[Opening Entries supplied section]

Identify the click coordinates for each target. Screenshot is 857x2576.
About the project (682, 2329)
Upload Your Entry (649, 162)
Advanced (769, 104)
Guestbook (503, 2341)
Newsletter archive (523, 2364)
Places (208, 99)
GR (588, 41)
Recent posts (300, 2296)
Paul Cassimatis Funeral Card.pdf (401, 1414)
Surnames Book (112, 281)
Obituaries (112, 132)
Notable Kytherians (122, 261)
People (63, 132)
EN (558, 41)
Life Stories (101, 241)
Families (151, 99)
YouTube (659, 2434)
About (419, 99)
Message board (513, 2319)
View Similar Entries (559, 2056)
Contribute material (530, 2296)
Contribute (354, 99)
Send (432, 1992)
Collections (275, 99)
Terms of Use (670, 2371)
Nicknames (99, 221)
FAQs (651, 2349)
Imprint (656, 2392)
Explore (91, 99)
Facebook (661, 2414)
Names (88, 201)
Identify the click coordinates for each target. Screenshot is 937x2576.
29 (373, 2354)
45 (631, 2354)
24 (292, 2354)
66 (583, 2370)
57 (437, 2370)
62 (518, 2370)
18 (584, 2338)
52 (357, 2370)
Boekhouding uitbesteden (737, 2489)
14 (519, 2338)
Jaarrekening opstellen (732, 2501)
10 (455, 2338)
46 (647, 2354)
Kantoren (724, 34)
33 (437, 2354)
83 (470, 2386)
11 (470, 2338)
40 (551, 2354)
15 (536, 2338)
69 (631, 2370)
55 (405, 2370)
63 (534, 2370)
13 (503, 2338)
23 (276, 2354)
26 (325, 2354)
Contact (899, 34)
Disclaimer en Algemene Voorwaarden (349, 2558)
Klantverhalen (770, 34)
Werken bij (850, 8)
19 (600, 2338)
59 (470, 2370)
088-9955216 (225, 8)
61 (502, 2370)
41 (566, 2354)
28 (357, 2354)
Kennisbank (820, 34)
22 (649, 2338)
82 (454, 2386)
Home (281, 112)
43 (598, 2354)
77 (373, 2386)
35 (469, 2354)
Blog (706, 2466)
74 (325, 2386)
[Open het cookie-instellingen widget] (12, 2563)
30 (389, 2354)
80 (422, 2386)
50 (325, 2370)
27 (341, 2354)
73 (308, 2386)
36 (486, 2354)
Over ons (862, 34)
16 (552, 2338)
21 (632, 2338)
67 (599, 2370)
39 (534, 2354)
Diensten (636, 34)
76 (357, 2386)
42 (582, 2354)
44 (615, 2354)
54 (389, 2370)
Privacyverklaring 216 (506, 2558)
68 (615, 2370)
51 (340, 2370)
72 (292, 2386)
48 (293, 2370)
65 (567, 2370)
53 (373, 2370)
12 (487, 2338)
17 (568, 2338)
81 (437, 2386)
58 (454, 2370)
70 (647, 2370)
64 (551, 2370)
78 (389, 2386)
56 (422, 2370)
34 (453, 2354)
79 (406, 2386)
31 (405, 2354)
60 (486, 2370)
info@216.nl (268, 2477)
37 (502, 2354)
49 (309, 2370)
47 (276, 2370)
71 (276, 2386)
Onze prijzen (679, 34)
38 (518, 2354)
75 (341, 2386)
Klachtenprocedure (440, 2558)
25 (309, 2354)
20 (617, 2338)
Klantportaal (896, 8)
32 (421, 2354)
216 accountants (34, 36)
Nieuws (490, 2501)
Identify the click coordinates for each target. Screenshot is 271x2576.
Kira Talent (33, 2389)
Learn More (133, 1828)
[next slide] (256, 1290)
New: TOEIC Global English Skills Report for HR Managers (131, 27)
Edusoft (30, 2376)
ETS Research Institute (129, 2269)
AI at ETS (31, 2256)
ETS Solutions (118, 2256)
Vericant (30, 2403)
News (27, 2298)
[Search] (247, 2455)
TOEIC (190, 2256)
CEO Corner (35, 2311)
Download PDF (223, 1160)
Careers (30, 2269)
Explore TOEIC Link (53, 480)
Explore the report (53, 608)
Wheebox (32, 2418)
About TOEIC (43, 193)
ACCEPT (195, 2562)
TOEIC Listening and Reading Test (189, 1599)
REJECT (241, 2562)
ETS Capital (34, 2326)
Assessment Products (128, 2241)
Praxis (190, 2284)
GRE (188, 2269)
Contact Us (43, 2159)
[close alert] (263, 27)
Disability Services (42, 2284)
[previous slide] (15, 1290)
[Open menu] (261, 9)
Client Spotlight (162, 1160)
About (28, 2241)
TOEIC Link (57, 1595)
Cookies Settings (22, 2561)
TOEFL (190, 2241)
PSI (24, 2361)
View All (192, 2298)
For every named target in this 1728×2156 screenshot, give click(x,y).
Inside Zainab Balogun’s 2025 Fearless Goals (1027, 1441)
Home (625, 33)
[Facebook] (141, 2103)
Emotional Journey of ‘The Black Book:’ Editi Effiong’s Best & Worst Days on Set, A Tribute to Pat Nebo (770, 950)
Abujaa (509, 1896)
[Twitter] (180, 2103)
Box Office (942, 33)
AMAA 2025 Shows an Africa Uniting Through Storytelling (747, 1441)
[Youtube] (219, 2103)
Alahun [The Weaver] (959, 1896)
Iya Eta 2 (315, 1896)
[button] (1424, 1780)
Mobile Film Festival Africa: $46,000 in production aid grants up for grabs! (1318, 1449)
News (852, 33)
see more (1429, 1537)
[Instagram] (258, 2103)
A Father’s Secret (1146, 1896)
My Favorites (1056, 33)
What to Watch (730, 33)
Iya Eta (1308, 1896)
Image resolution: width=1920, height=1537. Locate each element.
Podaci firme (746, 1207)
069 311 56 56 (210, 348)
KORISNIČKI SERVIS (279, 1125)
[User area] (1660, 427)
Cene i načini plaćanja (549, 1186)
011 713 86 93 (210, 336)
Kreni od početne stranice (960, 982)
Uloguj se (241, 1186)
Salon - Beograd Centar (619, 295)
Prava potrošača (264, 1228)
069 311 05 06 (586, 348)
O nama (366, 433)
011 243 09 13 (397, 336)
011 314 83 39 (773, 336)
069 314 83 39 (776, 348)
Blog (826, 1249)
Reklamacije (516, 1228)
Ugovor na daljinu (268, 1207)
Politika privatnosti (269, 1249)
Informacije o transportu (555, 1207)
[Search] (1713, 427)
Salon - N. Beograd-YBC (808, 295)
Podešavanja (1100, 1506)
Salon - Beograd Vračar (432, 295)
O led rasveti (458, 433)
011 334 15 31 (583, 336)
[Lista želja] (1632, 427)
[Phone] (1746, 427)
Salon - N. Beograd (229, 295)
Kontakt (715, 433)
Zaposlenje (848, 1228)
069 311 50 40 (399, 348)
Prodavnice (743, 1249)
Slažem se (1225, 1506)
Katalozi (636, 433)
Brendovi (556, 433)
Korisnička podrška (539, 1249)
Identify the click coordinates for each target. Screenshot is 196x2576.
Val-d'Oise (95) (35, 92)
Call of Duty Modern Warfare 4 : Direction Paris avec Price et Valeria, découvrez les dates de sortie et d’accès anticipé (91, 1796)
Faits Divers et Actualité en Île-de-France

[Closing Entries supplied section]

## What the task requires
Your reply should be one number: how many lines in the entries above contain the word "Africa".

## Written reply
2